March 6, 2014
by Amy Gilkey

A recently completed project in Davie County, NC presented our team with the challenging opportunity to design an ambulatory care building (Plaza-2) and medical office building (Plaza-1) on a site with a federally protected wetland area. The project’s guiding design concept was “Weaving together the people, place, and purpose”.  This was integrated early in the conceptual design process as the team studied how the buildings responded to the site. The wetlands essentially ran through the center of the plot of land, which naturally poised the question of how to orient the building in relation to the protected area.  Rather than turning our backs on this section of unusable site, the project team fully embraced the wetlands as a “project jewel” and celebrated it by making it a key feature and “weaving” the building around it.  This area became known as the “wetland garden” as it was supplemented with native plant species including trees and flowering shrubbery designed to attract local birds, insects and wildlife.  All of this played a key role in supporting the indigenous ecosystem of the project site, as well as providing a positive distraction for patients, family and staff.1_site

Early site renderings showing the building “weaving” around the protected wetland area

The team wanted people to experience the wetland garden in a variety of ways, so they focused on creating views and instituting a network of walking paths.  To establish the visual connection, the building was designed with fully expansive views by using large extents of glass curtain wall in building spaces that overlooked the area.  This included the two-story atrium lobby that housed the main reception, registration stations, café dining, and family waiting areas.  Unrestrictive views were also present in the main entrance lobby and connector, which spans between the larger building forms.  To promote individuals to move beyond simply viewing the garden, a dining terrace off the atrium lobby was created where people could eat and socialize in the natural setting. Additionally, a public staircase led from the terrace down to landscaped pedestrian pathways to further integrate people into the garden.

 2_garden rendering

Rendering showing wetland garden concept including supplemental plantings, walking paths, and dining terrace. The water feature at terraced planters was an early concept but did not get built.

[Stored data]
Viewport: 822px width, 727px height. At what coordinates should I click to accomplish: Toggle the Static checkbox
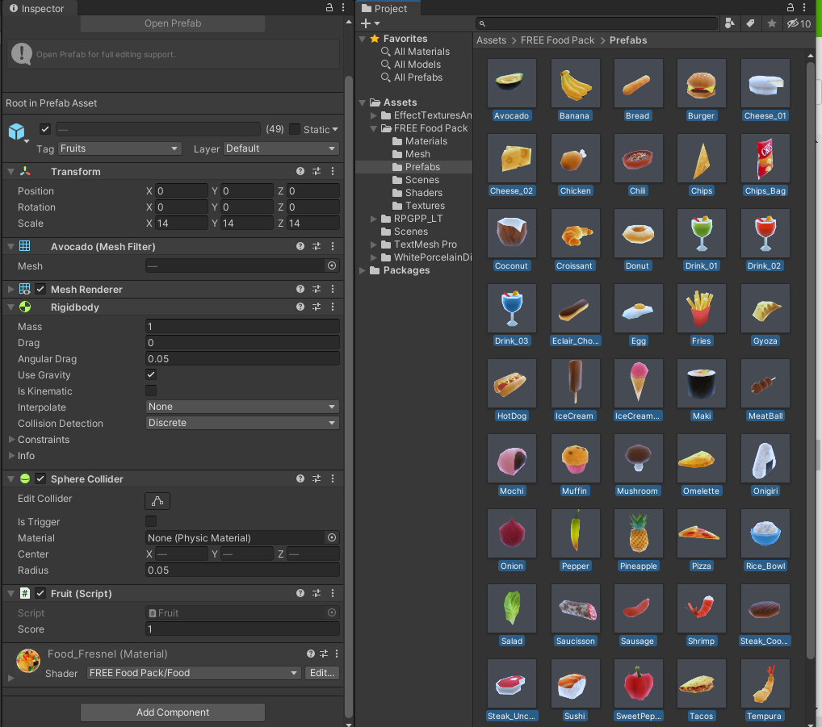[295, 129]
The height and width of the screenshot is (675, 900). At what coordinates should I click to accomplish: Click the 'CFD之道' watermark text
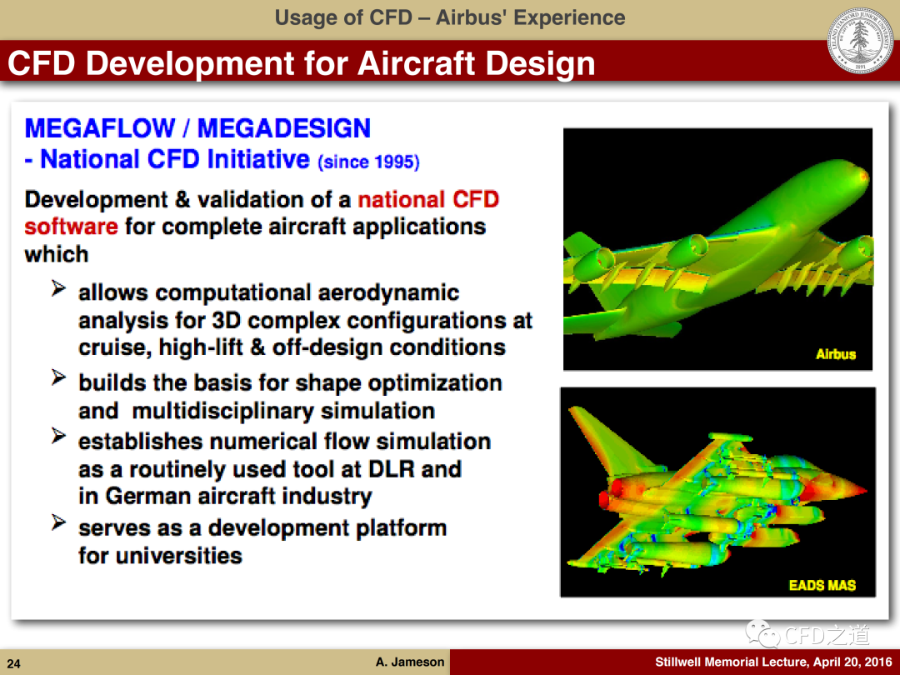tap(827, 636)
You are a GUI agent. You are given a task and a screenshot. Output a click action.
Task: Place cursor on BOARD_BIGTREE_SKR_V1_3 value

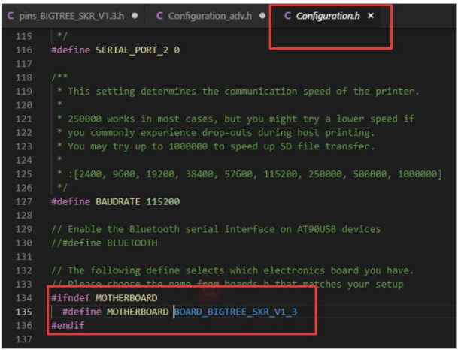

§ **TASK STATEMENT**
Please retype the part of the Davie County wetland post starting at "2_garden rendering" and ending at "not get built.".

§ **SOLUTION FOR THIS PROBLEM**
2_garden rendering

Rendering showing wetland garden concept including supplemental plantings, walking paths, and dining terrace. The water feature at terraced planters was an early concept but did not get built.